Reputation: 743
My data has the structure of c1
and c2
and I want to generate c3
c1 c2 c3
x x True
NaN y NaN
x NaN NaN
y x False
My approach generates the wanted result but is extremely slow:
import pandas as pd
import numpy as np
df = pd.DataFrame({
'c1': ['x', np.nan,'x','y'],
'c2': ['x', 'y',np.nan,'x'],
})
df['c3'] = df.apply(lambda row: row['c1'] == row['c2'] if type(row['c1']) is str and type(row['c2']) is str else np.nan, axis=1)
My approach is extremely slow as my dataset has 100k+ rows and this process is done for multiple column pairs
Is there a more efficient or elegant way of achieving the same result. I am using pandas 0.24.1
Upvotes: 3
Views: 1095
Reputation: 13401
Solution using np.select
cond2 = df['c1'] == df['c2']
cond1 = (df['c1'].isnull()) | (df['c2'].isnull())

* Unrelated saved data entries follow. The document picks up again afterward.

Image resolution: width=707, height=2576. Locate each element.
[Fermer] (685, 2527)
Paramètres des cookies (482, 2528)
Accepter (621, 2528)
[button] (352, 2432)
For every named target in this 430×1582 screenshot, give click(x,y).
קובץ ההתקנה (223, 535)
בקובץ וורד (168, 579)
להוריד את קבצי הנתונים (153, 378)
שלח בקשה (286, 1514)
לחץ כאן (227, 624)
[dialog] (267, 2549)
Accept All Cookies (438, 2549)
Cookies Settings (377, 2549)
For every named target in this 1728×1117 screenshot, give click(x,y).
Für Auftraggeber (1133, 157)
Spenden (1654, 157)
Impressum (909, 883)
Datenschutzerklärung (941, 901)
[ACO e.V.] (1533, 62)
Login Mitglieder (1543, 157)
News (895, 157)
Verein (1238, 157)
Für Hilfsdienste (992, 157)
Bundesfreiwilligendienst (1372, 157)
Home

df['c3'] = np.select([cond1, cond2], [None, True], False)
print(df)
Output:
c1 c2 c3
0 x x True
1 NaN y None
2 x NaN None
3 y x False
Upvotes: 3
Reputation: 2022
Try below:
df['c3'] = (df.c1==df.c2)
df.loc[df.isnull().any(1), 'c3'] = np.nan
Upvotes: 0
Reputation: 323226
You do not need apply
here using nunique
check one have one unique value , using isnull
+ any
mask
the NaN
row to NaN
(df.nunique(1)==1).astype(object).mask(df.isnull().any(1))
Out[61]:
0 True
1 NaN
2 NaN
3 False
dtype: object
Upvotes: 2